Eligible patients must have private commercial insurance that covers medication costs for XEOMIN, and acceptance of this offer must be consistent with the terms of that insurer’s drug benefit.  Eligible patients must not have coverage for XEOMIN through Medicare, Medicare Advantage, Medicare Part D, Medicaid, Medigap, TRICARE, Veterans Affairs (VA), the Department of Defense (DoD), or other federally funded or state funded healthcare programs.  Patients who move from commercial to federally funded or state funded insurance will no longer be eligible for the Program.  Proof required for receiving payment for out of pocket drug costs must be a valid explanation of benefits (EOB) or specialty pharmacy invoice, which must be submitted within 120 days after each treatment.

Patient may not seek reimbursement for value received from the Program from any third-party payers, including flexible spending accounts or healthcare savings accounts.  If at any time patient begins receiving coverage under any federal, state or government funded healthcare program, Patient is no longer eligible to participate in the Program and must call 1-888-4XEOMIN (1-888-493-6646) between 8 AM and 8 PM (EST) to stop participation.  Restrictions may apply.  This is not health insurance.

Patient and patient’s pharmacist are responsible for notifying insurance carriers or any other third party who pays for or reimburses any part of the prescription filled using the Program as may be required by the insurance carrier’s terms and conditions and applicable law.

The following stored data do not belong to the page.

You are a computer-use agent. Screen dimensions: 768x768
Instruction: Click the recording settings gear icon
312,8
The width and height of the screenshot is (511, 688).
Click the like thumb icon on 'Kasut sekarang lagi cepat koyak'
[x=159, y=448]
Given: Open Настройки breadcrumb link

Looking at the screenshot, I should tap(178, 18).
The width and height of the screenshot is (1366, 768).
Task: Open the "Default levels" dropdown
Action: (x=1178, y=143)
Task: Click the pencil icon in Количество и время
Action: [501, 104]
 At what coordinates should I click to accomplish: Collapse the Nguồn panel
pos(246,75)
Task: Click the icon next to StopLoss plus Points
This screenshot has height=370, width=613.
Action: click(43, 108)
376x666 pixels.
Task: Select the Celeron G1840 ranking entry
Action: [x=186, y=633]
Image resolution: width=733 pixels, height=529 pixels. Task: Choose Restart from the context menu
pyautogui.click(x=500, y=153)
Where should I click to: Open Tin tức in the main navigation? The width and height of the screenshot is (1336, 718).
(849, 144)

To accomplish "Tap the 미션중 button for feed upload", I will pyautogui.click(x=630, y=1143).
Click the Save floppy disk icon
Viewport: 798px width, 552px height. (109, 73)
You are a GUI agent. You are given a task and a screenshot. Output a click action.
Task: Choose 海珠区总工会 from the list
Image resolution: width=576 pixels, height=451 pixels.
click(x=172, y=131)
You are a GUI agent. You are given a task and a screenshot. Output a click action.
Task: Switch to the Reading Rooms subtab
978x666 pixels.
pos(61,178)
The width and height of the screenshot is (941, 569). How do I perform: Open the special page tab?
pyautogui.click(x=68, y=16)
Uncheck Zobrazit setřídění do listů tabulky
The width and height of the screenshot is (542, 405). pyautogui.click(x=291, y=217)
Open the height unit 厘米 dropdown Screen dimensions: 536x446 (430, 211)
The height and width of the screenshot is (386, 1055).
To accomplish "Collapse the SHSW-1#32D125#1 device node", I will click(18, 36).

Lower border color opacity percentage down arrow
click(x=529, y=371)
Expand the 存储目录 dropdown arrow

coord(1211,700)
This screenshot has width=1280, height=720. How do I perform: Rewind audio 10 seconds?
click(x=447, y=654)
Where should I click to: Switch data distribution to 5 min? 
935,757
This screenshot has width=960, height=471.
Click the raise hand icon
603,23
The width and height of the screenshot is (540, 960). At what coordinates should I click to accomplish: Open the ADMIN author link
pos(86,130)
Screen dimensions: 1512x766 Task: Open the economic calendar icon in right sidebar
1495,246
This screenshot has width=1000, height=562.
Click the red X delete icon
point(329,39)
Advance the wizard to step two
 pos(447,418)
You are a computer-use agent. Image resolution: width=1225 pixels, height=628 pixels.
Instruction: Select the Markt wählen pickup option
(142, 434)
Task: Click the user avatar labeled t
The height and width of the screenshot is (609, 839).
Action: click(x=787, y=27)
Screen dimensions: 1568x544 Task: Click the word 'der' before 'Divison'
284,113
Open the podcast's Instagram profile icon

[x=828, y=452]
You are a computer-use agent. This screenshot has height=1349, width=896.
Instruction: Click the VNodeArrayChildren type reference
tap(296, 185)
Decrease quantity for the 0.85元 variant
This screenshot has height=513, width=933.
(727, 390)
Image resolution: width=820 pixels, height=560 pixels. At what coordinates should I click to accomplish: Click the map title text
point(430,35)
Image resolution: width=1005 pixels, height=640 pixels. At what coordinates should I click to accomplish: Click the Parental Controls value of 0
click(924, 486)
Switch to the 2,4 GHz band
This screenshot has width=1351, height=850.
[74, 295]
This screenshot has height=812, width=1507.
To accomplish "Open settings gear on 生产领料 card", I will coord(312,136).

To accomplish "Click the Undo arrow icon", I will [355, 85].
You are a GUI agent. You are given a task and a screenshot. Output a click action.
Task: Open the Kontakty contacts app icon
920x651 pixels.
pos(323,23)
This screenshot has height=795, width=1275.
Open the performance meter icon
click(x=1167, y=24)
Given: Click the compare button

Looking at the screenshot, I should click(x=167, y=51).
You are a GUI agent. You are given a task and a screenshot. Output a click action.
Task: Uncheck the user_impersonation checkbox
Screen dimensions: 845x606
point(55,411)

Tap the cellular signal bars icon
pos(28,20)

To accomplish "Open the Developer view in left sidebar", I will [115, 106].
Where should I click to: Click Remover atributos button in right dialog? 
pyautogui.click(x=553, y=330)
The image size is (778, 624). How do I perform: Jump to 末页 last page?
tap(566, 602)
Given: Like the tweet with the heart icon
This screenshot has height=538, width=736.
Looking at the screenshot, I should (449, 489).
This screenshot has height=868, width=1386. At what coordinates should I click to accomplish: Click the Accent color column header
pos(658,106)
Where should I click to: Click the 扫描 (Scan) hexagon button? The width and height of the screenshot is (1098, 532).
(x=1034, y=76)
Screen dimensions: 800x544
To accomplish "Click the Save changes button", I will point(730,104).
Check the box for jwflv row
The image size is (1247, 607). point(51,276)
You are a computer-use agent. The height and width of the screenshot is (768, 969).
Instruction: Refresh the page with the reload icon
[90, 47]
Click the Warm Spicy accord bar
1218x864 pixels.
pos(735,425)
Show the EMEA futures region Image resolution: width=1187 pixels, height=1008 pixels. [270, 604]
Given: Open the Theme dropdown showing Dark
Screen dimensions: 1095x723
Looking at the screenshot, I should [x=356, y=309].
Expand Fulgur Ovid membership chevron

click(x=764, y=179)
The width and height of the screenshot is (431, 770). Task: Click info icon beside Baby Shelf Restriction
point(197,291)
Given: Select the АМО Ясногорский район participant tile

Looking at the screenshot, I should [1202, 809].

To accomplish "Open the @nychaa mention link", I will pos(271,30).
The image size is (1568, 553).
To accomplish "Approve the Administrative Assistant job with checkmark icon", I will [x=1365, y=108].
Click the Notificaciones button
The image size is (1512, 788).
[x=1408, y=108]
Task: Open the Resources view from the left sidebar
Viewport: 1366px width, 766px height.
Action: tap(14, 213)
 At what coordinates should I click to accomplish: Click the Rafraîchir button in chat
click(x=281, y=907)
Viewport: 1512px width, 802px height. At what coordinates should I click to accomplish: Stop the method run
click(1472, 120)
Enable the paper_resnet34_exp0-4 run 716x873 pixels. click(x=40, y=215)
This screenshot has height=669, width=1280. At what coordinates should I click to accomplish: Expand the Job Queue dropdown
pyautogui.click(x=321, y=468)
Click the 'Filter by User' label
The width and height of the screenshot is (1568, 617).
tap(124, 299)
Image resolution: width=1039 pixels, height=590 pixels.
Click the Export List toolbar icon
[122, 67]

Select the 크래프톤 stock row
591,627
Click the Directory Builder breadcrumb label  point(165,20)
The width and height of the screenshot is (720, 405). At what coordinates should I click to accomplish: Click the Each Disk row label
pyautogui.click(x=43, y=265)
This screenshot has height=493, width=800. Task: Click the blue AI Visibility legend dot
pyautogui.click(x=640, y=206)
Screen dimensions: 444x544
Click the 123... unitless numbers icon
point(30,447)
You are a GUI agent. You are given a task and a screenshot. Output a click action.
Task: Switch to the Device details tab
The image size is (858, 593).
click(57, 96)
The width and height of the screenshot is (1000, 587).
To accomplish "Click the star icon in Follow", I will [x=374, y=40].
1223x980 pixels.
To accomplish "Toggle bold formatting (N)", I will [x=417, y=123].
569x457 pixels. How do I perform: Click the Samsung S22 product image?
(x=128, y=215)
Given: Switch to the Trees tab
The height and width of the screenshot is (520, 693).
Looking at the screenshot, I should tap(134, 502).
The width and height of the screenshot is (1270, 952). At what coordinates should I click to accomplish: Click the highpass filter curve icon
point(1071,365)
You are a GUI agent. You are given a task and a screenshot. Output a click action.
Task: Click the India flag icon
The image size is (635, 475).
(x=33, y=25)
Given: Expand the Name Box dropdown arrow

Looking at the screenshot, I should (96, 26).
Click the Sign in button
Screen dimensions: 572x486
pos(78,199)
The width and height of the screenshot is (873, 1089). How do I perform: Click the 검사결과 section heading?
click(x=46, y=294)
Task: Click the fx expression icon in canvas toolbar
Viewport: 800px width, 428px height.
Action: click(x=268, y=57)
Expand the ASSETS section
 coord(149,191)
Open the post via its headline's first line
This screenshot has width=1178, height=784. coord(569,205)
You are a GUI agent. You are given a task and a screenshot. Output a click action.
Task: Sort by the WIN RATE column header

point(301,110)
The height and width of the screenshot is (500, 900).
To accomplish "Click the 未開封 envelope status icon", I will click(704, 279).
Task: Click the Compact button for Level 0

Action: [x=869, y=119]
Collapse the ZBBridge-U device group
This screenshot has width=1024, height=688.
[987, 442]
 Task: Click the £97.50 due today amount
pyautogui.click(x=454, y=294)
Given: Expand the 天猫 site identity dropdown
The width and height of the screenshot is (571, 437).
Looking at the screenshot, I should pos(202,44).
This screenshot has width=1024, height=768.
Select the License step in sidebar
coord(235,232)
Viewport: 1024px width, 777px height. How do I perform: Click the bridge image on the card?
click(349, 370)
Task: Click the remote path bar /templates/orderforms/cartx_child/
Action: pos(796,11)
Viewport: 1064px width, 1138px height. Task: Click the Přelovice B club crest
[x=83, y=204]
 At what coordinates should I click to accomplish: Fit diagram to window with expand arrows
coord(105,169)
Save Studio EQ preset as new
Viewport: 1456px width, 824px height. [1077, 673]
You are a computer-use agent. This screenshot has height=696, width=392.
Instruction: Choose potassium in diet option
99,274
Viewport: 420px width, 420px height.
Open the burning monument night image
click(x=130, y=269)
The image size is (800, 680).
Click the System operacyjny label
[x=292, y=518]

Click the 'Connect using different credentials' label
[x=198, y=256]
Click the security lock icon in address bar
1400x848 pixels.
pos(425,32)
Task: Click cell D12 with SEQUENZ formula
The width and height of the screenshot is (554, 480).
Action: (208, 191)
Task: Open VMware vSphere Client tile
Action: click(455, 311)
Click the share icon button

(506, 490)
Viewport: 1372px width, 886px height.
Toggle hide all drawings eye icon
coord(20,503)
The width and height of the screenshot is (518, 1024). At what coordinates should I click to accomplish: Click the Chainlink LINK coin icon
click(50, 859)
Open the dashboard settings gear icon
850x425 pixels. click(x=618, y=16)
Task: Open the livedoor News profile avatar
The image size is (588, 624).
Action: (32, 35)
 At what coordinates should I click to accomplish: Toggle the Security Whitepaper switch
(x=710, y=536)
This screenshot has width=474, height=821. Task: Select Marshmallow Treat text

Enrollment in the Program may be reviewed on an annual basis to determine continued eligibility. This offer may not be combined with any other coupon, discount, prescription savings card, free trial, or other offer for XEOMIN. 

This is a limited time offer, and Merz reserves the right to rescind, revoke, amend, or terminate this offer, or the program in its entirety, at any time, without notice.